Long before I ever heard the name Vic Mizzy, he was a part of my life. As a child of the 60s, GREEN ACRES and THE ADDAMS FAMILY were required TV viewing and Mizzy’s now-classic themes have left an indelible mark on my cerebral cortex. For a proper bio and obit, Jon Burlingame salutes the composer on the Film Music Society site. Rather than rehash his many accomplishments here, I’d like to focus on the sheer joy that Mizzy’s music brings.
For all my many years of enjoying and studying film music, sometimes my knowledge is woefully inadequate. Combine that with a long-standing snobbery of TV music (thankfully since squelched), and I’m embarrassed to admit that I’d never heard Mizzy’s name until a few years ago.
Though his songs had appeared in the movies in the mid-1940s and 50s, Mizzy’s film composing career began in 1964 with William Castle’s THE NIGHT WALKER. Over the next seven years, Mizzy’s composed scores for a baker’s dozen of films, including five films for funny man Don Knotts.

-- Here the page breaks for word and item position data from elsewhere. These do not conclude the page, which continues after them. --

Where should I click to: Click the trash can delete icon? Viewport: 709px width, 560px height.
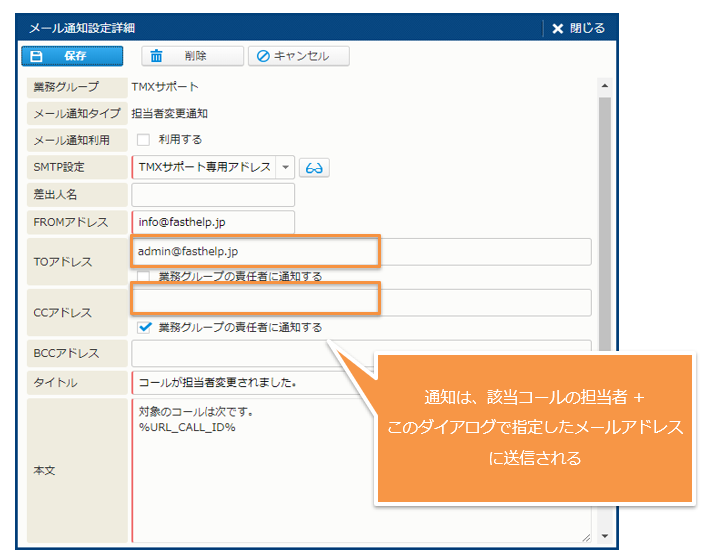coord(157,57)
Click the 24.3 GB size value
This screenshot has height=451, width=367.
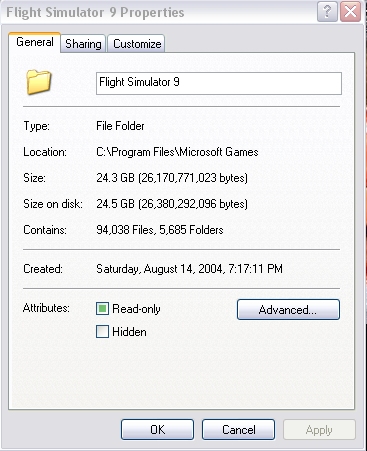[172, 178]
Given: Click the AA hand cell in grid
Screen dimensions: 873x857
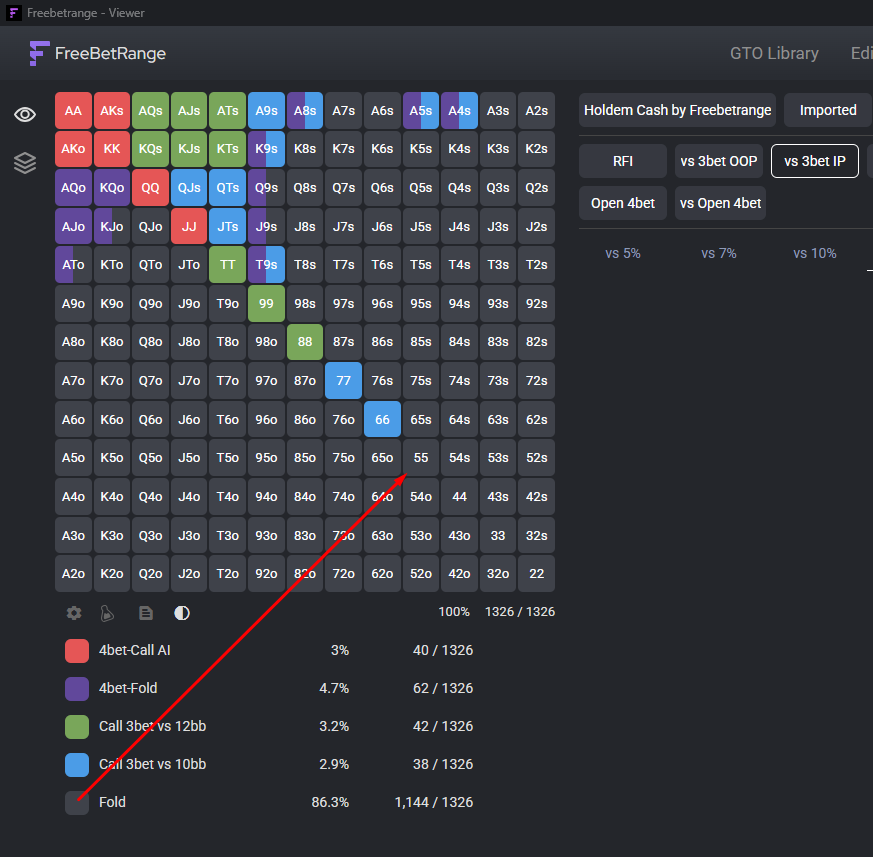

Much of the credit for Knotts’s film success must go to Mizzy. In THE GHOST AND MR. CHICKEN, the sly, chirping woodwind melody captures Knotts’s bumbling, stuttering mannerisms, alternating with brass punctuations and an electric guitar groove. It’s oh-so 60s, and oh-so delightful.
Click Track: THE GHOST AND MR. CHICKEN – Main Title
Hallmarks of Mizzy’s music are his uptempo and upbeat melodies. In my favorite Mizzy score, THE PERILS OF PAULINE, he spoofs silent film music with his slightly out of tune piano before seamlessly transitioning into the muted brass and delicate staccato strings and woodwinds so common in mid-60s comedic scoring.
Click Track: THE PERILS OF PAULINE – Main Title
Mizzy’s wit and humor also shine in his bright and inventive orchestrations. On GREEN ARCES, in addition to the rare of use of an electric harmonica, Mizzy paired a bass harmonica and electric bass clarinet to simulate the sound of Arnold the Pig. Because the producers of THE ADDAMS FAMILY were too cheap to pay singers, Mizzy sang all the parts himself, dubbing himself three times to simulate separate vocals (though Ted Cassidy’s Lurch was added for the “neat, petite, sweet” section).
Much of Mizzy’s film work has been released by Percepto Records, though many of the limited edition CD’s are now out of print. Mizzy’s music is guaranteed to put a smile on your face and there’s not a clunker in the bunch. If you can find a copy, SUITES AND THEMES is an excellent introduction and overview of Mizzy’s film and TV scoring career.
Though I’m a relative latecomer to Mizzy’s music, his scores have provided me with countless hours of joy. His scoring techniques are a definite product of their period, but that shouldn’t overshadow their craft. The sparkling music sounds so simple and effortless in its execution that my appreciation for Mizzy’s skill continues to grow.